Data lines –
##############################

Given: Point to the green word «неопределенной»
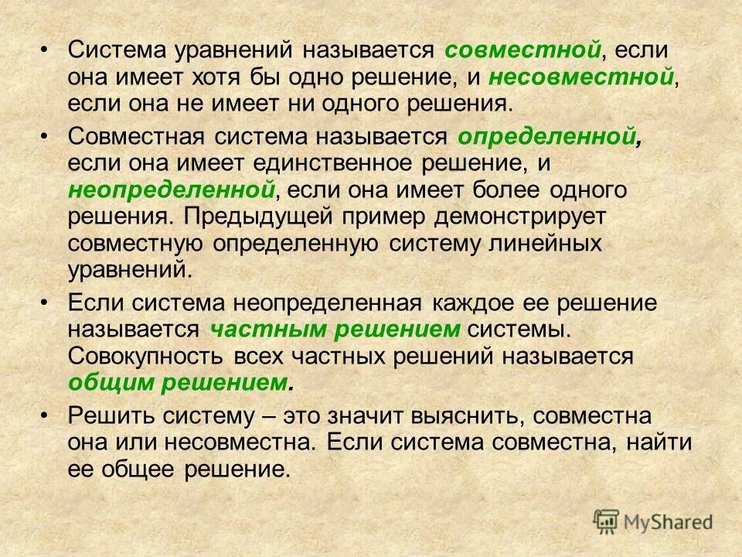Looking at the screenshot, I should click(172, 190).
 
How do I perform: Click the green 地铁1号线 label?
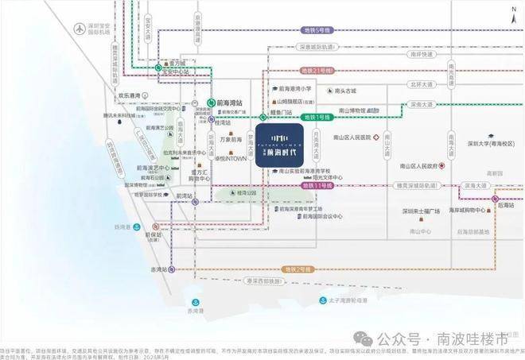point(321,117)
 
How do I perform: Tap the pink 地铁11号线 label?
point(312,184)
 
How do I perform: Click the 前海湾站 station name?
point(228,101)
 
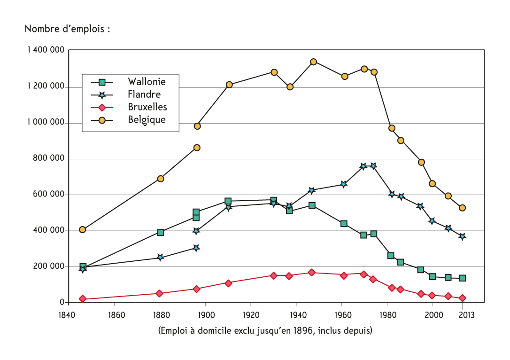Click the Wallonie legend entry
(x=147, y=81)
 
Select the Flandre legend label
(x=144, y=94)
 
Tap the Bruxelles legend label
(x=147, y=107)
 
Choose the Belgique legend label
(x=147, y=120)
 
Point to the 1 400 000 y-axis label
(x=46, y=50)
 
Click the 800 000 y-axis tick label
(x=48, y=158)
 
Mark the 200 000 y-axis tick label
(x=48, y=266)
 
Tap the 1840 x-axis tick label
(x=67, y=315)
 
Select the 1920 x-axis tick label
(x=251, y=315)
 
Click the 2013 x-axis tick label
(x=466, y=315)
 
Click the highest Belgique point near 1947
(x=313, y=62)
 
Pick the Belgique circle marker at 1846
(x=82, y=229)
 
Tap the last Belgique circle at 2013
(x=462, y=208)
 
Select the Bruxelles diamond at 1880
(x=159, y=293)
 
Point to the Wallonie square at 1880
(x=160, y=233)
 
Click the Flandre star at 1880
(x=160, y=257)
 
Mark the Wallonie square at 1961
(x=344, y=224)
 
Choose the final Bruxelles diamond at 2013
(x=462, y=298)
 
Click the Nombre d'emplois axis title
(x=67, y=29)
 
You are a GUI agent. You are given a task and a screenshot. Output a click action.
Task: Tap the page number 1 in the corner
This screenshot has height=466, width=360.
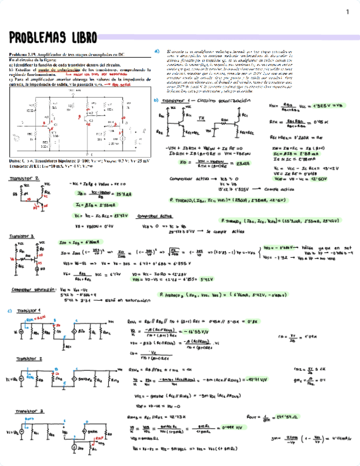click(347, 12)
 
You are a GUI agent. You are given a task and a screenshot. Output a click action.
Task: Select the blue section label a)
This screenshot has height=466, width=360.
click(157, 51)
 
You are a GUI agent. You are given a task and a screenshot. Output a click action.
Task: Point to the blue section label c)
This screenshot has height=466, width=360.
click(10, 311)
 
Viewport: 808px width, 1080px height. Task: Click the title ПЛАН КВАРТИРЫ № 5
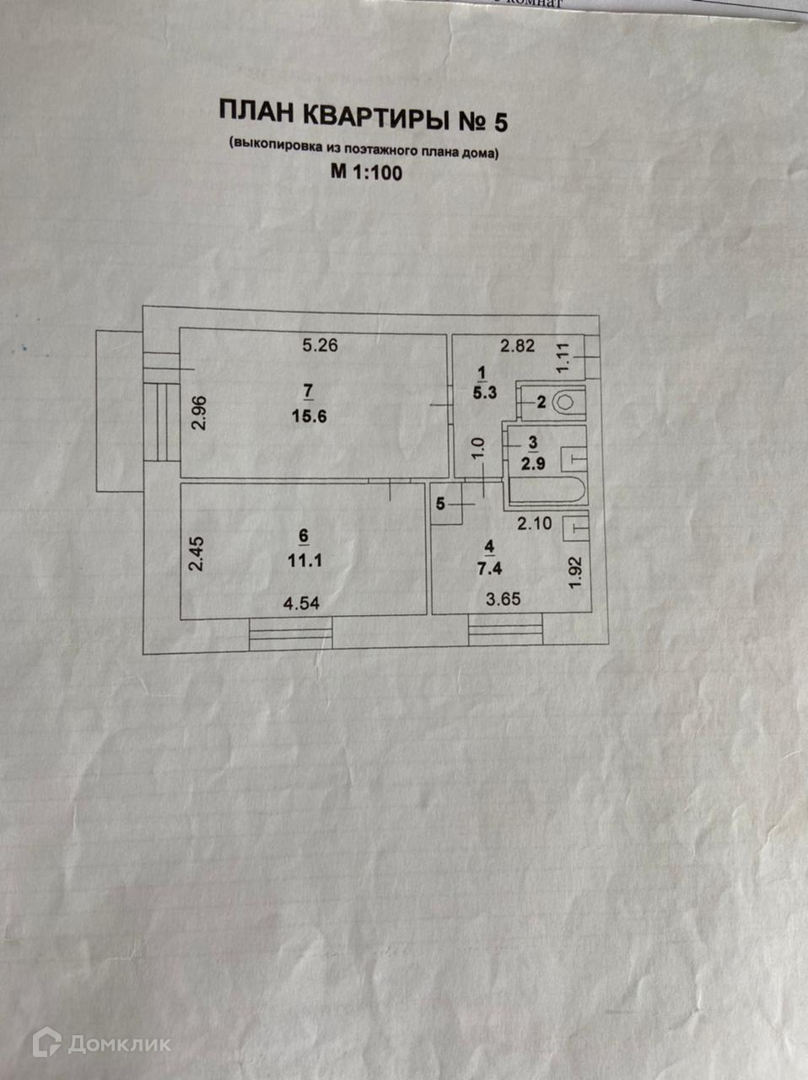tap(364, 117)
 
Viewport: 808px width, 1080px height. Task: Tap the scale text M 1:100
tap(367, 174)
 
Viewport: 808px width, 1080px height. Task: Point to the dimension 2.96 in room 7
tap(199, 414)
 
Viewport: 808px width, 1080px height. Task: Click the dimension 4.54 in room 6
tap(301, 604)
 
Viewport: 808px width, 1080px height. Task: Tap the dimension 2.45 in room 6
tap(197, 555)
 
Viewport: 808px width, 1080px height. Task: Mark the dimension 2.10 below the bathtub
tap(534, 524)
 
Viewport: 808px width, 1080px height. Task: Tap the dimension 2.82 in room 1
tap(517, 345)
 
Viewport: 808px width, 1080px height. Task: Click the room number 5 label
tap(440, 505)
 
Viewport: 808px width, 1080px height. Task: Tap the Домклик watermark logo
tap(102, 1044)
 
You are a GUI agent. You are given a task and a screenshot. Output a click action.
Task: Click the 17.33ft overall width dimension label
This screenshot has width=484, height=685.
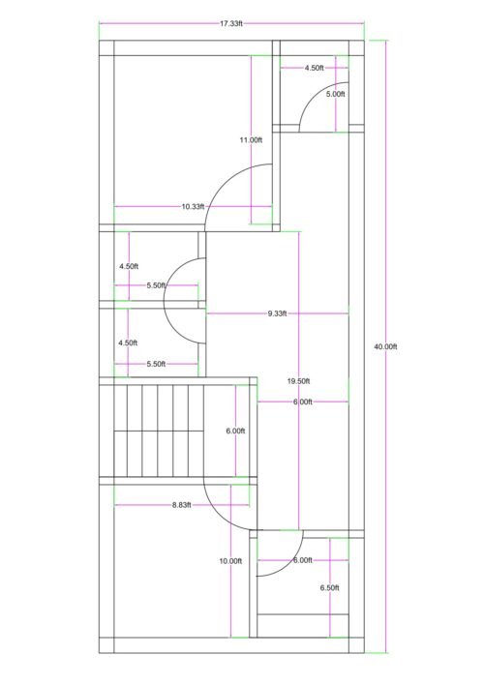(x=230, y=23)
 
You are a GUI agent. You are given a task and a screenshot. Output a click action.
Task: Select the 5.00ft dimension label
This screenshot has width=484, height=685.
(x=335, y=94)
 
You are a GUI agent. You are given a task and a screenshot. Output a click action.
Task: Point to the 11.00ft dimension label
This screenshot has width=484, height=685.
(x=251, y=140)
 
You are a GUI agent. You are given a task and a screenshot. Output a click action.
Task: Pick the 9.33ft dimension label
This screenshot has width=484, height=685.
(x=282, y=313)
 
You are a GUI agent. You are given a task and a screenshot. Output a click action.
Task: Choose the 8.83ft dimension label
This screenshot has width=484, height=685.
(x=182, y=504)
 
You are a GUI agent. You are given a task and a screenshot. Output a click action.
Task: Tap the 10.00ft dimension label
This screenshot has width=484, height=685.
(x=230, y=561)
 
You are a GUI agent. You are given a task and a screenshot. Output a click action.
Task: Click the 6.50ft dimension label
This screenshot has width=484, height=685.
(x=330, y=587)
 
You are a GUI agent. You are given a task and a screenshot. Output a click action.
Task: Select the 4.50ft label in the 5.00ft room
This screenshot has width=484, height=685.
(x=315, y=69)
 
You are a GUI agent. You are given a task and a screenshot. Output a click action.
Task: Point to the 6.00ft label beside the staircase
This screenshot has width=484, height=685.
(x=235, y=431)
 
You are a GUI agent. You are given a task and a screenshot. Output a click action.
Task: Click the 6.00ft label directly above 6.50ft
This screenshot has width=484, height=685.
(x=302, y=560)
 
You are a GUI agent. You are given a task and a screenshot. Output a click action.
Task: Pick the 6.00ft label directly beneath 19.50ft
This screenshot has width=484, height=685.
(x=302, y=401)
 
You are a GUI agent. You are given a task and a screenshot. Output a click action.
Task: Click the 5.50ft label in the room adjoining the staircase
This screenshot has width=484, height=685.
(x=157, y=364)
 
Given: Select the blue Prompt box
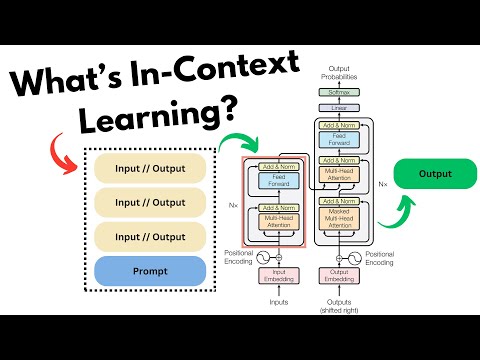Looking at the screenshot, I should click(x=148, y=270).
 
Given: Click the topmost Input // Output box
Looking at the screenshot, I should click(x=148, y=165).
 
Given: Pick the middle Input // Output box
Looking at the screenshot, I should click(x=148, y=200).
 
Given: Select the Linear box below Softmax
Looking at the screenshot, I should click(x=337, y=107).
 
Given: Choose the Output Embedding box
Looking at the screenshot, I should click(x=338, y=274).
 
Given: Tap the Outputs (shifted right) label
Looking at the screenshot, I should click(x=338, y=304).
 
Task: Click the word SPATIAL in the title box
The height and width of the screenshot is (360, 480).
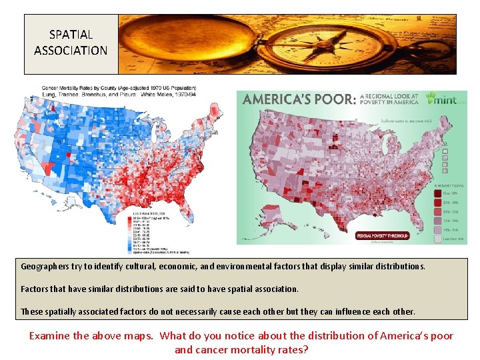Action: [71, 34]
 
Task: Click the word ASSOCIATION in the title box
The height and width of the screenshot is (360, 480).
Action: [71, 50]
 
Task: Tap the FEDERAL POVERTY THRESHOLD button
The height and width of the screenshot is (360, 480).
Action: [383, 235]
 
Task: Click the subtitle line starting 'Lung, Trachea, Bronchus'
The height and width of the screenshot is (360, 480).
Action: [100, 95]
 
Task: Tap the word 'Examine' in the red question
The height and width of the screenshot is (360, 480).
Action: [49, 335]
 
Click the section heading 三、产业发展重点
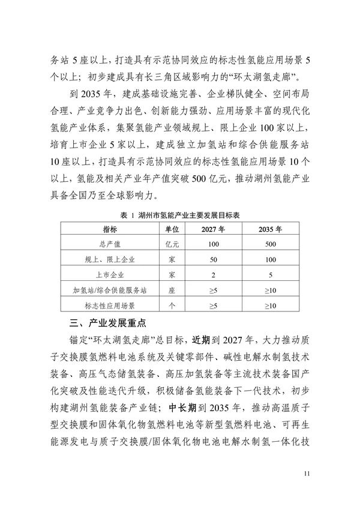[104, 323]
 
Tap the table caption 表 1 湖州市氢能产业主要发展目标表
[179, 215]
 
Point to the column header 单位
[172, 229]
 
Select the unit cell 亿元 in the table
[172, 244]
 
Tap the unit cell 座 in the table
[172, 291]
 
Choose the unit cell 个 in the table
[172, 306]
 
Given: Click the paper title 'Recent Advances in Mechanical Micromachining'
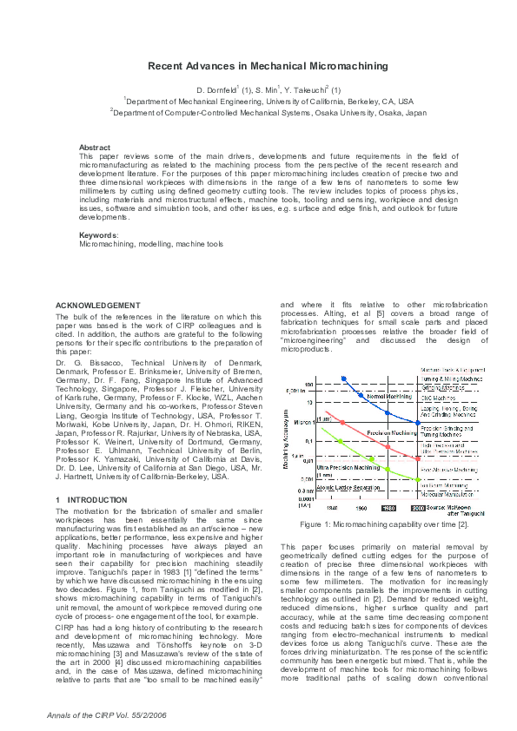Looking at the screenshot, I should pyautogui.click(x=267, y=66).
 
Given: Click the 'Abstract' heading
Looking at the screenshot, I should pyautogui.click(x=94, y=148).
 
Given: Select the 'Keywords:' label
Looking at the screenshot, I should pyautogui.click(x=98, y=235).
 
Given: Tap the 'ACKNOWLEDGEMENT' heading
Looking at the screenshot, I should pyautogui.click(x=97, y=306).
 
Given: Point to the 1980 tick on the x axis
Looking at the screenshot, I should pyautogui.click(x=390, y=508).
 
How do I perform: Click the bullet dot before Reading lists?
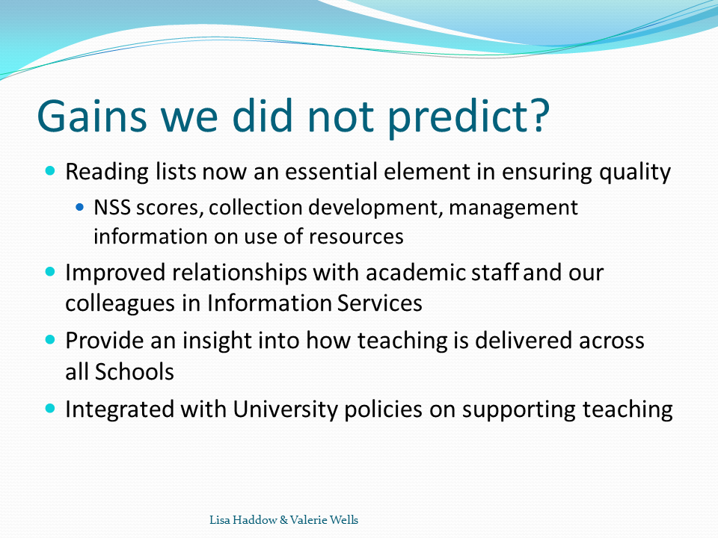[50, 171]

##############################

Goal of the exercise –
From the listing above, extract each line containing the word "unit".

Task answer –
Select the unit cell 亿元 in the table
Tap the unit cell 座 in the table
Choose the unit cell 个 in the table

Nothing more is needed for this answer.